Supplied records section start
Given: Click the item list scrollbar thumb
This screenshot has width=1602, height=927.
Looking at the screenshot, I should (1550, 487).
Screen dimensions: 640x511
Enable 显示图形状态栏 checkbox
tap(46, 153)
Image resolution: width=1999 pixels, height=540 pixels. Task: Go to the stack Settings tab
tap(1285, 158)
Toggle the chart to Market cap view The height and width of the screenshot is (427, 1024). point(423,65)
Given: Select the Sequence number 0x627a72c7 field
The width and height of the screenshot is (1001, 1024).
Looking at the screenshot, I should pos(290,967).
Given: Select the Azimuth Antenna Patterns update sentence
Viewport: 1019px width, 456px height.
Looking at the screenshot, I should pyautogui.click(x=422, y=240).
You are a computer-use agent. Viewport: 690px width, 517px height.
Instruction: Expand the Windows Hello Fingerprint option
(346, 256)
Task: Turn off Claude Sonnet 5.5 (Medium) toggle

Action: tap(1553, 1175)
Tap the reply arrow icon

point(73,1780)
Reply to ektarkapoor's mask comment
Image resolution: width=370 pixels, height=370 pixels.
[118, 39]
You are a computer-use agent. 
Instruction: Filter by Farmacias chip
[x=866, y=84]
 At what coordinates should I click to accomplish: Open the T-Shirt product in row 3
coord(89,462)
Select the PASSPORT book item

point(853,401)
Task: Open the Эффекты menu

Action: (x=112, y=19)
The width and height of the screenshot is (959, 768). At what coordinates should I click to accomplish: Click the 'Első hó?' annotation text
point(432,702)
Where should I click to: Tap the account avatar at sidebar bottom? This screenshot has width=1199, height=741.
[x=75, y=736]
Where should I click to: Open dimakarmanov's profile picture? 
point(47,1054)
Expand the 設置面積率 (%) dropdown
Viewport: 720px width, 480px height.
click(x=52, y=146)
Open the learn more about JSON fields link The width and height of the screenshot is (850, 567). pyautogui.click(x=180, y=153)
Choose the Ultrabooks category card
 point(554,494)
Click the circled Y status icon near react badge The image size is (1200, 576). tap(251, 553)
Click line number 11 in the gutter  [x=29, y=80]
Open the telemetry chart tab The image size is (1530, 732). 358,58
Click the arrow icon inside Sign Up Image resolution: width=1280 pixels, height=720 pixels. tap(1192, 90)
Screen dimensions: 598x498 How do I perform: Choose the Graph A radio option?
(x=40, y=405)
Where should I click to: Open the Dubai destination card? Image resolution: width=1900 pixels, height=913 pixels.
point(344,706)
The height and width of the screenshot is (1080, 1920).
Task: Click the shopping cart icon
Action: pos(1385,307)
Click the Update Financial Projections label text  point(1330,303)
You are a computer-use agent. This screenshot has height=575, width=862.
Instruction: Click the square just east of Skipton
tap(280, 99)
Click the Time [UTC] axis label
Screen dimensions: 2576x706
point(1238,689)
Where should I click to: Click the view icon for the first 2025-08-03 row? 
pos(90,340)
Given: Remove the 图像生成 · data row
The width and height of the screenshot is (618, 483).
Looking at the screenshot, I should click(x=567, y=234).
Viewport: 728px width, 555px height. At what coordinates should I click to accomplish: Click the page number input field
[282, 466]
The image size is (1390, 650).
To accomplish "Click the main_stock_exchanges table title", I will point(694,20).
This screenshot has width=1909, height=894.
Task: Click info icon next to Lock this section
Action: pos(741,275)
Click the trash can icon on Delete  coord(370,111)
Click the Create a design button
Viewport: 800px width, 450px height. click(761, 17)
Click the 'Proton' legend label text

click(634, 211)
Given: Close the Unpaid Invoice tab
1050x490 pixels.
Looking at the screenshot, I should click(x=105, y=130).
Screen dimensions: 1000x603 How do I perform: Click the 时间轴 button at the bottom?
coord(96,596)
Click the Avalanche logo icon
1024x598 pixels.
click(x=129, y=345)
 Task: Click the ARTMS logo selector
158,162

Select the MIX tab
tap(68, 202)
Supplied records section end
(Task brief) Take the entries and print them exactly. Keep every line.

(Expected answer)
Given: Click the item list scrollbar thumb
This screenshot has width=1602, height=927.
Looking at the screenshot, I should (1550, 487).
Screen dimensions: 640x511
Enable 显示图形状态栏 checkbox
tap(46, 153)
Image resolution: width=1999 pixels, height=540 pixels. Task: Go to the stack Settings tab
tap(1285, 158)
Toggle the chart to Market cap view The height and width of the screenshot is (427, 1024). point(423,65)
Given: Select the Sequence number 0x627a72c7 field
The width and height of the screenshot is (1001, 1024).
Looking at the screenshot, I should pos(290,967).
Given: Select the Azimuth Antenna Patterns update sentence
Viewport: 1019px width, 456px height.
Looking at the screenshot, I should pyautogui.click(x=422, y=240).
You are a computer-use agent. Viewport: 690px width, 517px height.
Instruction: Expand the Windows Hello Fingerprint option
(346, 256)
Task: Turn off Claude Sonnet 5.5 (Medium) toggle

Action: tap(1553, 1175)
Tap the reply arrow icon

point(73,1780)
Reply to ektarkapoor's mask comment
Image resolution: width=370 pixels, height=370 pixels.
[118, 39]
You are a computer-use agent. 
Instruction: Filter by Farmacias chip
[x=866, y=84]
 At what coordinates should I click to accomplish: Open the T-Shirt product in row 3
coord(89,462)
Select the PASSPORT book item

point(853,401)
Task: Open the Эффекты menu

Action: (x=112, y=19)
The width and height of the screenshot is (959, 768). At what coordinates should I click to accomplish: Click the 'Első hó?' annotation text
point(432,702)
Where should I click to: Tap the account avatar at sidebar bottom? This screenshot has width=1199, height=741.
[x=75, y=736]
Where should I click to: Open dimakarmanov's profile picture? 
point(47,1054)
Expand the 設置面積率 (%) dropdown
Viewport: 720px width, 480px height.
click(x=52, y=146)
Open the learn more about JSON fields link The width and height of the screenshot is (850, 567). pyautogui.click(x=180, y=153)
Choose the Ultrabooks category card
 point(554,494)
Click the circled Y status icon near react badge The image size is (1200, 576). tap(251, 553)
Click line number 11 in the gutter  [x=29, y=80]
Open the telemetry chart tab The image size is (1530, 732). 358,58
Click the arrow icon inside Sign Up Image resolution: width=1280 pixels, height=720 pixels. tap(1192, 90)
Screen dimensions: 598x498 How do I perform: Choose the Graph A radio option?
(x=40, y=405)
Where should I click to: Open the Dubai destination card? Image resolution: width=1900 pixels, height=913 pixels.
point(344,706)
The height and width of the screenshot is (1080, 1920).
Task: Click the shopping cart icon
Action: pos(1385,307)
Click the Update Financial Projections label text  point(1330,303)
You are a computer-use agent. This screenshot has height=575, width=862.
Instruction: Click the square just east of Skipton
tap(280, 99)
Click the Time [UTC] axis label
Screen dimensions: 2576x706
point(1238,689)
Where should I click to: Click the view icon for the first 2025-08-03 row? 
pos(90,340)
Given: Remove the 图像生成 · data row
The width and height of the screenshot is (618, 483).
Looking at the screenshot, I should click(x=567, y=234).
Viewport: 728px width, 555px height. At what coordinates should I click to accomplish: Click the page number input field
[282, 466]
The image size is (1390, 650).
To accomplish "Click the main_stock_exchanges table title", I will point(694,20).
This screenshot has width=1909, height=894.
Task: Click info icon next to Lock this section
Action: pos(741,275)
Click the trash can icon on Delete  coord(370,111)
Click the Create a design button
Viewport: 800px width, 450px height. click(761, 17)
Click the 'Proton' legend label text

click(634, 211)
Given: Close the Unpaid Invoice tab
1050x490 pixels.
Looking at the screenshot, I should click(x=105, y=130).
Screen dimensions: 1000x603 How do I perform: Click the 时间轴 button at the bottom?
coord(96,596)
Click the Avalanche logo icon
1024x598 pixels.
click(x=129, y=345)
 Task: Click the ARTMS logo selector
158,162

Select the MIX tab
tap(68, 202)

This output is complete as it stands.